Apoptotic body (also known as Councilman or acidophil body)	Hepatocyte undergoing a ‘programmed’ cell death in response to an insult, stains pink on H&E
Ballooning	A process associated with degenerating hepatocytes where they swell in size up to twofold or threefold with a ‘wispy’ clear cytoplasm often containing Mallory-Denk bodies; associated with steatohepatitis and cholate stasis
Bridging fibrosis	Fibrosis extending between adjacent portal tracts or between a portal tract and an adjacent hepatic venule; precursor to cirrhosis
Bilirubinostasis	Impaired flow of bile through the biliary system; abnormal amounts of bile can be seen within hepatocytes or bile canaliculi
Ductopenia	Reduced numbers of visible bile ducts; can be seen as part of PBC and PSC or can be idiopathic or drug-induced (vanishing bile duct syndrome)

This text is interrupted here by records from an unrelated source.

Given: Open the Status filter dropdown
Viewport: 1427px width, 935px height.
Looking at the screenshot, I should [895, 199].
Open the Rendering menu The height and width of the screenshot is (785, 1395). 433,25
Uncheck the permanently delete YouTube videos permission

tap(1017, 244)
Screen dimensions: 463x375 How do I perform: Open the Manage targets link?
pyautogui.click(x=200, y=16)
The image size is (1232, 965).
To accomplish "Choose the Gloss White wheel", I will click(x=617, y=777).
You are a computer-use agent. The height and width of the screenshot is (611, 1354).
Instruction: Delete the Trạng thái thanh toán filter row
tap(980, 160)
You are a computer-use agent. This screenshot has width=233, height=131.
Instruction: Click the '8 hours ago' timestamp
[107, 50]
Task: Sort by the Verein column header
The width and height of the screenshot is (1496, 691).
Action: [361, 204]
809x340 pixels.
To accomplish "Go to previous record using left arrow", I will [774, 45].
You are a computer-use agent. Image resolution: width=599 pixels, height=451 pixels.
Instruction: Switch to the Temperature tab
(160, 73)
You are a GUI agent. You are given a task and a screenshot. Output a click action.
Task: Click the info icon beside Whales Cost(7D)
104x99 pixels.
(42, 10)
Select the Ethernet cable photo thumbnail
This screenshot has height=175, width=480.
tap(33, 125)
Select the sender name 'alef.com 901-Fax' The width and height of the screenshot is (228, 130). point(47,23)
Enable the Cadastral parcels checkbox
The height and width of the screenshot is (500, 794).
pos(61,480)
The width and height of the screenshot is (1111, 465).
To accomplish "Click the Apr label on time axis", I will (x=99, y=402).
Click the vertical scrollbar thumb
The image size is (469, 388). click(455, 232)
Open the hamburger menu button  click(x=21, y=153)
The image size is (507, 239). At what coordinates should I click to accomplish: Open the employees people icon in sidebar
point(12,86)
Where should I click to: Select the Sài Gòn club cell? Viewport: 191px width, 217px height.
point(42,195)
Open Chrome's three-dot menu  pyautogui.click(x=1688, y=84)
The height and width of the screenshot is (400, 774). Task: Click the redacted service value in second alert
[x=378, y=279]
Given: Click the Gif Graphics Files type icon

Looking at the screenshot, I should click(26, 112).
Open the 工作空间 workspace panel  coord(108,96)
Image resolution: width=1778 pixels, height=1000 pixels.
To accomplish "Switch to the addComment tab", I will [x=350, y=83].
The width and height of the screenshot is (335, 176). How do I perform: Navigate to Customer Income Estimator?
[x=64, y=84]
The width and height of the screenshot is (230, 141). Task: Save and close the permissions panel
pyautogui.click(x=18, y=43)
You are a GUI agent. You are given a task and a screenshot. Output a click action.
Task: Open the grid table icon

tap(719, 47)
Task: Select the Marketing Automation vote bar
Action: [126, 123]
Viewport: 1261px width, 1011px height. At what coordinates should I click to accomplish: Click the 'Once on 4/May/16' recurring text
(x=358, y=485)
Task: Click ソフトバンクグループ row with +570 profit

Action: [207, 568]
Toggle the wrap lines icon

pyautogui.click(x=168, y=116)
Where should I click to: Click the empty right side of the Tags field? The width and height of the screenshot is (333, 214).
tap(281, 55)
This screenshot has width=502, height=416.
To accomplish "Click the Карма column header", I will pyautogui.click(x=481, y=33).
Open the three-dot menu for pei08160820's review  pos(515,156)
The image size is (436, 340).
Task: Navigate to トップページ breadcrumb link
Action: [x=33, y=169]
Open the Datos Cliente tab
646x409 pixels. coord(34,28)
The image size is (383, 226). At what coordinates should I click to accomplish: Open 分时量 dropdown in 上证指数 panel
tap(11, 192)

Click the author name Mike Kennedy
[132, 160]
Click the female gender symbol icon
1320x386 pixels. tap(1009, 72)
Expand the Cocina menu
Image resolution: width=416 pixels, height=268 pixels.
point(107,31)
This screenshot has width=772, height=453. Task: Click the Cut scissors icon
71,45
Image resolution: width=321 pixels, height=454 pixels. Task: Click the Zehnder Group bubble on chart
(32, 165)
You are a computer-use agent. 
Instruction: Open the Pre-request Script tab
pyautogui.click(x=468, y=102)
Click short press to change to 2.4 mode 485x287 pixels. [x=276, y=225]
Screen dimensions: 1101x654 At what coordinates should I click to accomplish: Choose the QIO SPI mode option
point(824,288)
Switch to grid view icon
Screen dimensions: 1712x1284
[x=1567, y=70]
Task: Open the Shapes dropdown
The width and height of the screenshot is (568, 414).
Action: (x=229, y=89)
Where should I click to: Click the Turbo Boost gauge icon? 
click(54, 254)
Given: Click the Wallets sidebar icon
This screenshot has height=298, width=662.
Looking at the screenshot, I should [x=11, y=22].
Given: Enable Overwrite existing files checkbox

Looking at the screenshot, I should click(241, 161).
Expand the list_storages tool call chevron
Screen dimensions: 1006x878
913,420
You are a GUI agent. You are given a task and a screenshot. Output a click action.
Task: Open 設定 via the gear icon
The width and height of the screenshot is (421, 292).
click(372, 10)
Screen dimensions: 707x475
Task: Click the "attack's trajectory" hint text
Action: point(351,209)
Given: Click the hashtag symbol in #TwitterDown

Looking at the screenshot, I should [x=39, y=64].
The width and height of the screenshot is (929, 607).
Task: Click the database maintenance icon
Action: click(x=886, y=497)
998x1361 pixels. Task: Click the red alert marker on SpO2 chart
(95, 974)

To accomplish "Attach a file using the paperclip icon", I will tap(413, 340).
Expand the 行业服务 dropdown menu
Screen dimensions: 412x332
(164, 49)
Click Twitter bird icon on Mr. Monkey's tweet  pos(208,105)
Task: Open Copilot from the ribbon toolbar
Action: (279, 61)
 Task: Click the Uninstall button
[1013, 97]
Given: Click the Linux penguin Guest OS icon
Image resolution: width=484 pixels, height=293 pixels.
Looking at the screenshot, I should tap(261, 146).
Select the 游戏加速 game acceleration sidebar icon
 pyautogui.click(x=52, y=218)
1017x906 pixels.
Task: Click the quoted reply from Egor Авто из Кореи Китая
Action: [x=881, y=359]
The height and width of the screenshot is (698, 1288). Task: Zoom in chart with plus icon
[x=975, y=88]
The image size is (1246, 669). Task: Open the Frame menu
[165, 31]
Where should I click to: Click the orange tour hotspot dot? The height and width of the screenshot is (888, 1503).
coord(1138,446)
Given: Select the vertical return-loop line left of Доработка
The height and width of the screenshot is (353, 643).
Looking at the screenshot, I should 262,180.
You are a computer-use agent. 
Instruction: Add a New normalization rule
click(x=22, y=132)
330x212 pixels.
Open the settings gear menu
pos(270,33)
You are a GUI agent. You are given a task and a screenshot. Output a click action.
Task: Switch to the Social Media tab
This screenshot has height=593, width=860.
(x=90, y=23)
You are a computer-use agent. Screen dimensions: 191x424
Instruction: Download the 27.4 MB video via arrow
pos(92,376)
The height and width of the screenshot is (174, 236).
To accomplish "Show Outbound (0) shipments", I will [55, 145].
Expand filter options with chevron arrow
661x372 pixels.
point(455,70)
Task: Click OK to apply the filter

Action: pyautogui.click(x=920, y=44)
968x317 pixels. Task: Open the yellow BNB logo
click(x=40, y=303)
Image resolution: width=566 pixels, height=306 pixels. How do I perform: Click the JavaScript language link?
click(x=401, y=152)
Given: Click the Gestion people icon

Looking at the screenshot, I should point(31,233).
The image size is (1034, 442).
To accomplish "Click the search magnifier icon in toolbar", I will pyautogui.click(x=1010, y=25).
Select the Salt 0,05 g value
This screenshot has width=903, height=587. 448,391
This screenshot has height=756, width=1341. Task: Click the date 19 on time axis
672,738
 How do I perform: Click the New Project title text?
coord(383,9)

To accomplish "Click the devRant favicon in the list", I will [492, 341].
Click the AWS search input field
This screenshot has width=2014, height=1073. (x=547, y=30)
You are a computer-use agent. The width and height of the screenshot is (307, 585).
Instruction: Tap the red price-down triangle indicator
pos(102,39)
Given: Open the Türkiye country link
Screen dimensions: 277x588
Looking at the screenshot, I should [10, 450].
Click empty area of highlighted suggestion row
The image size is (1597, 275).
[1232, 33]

Interface hepatitis (previously called piecemeal necrosis)	Inflammation seen in the border between the portal tracts and the liver parenchyma; a feature of chronic hepatitis
Kupffer cell	Star-shaped macrophages found lining sinusoids
Lobule/lobular region	A region containing hepatocytes and sinusoids found between portal tracts and hepatic venules
Mallory-Denk body	Inclusions found within the cytoplasm of ballooned hepatocytes. Composed of cytokeratin filaments, they have a ‘twisted-rope’ appearance
Onion-skin fibrosis	Concentric fibrosis around a bile duct; seen in PSC
Portal tract	Structure containing a branch of the hepatic artery and portal vein and a bile duct
​Satellitosis	Inflammatory cells (neutrophils) surrounding a hepatocyte; seen in alcoholic hepatitis
Sinusoid	A sinusoidal blood vessel separated from hepatocytes by the space of Disse; location of mixing of portal and arterial blood
Steatosis	Abnormal fat deposition within hepatocytes (>5%)

PBC, primary biliary cholangitis; PSC, primary sclerosing cholangitis.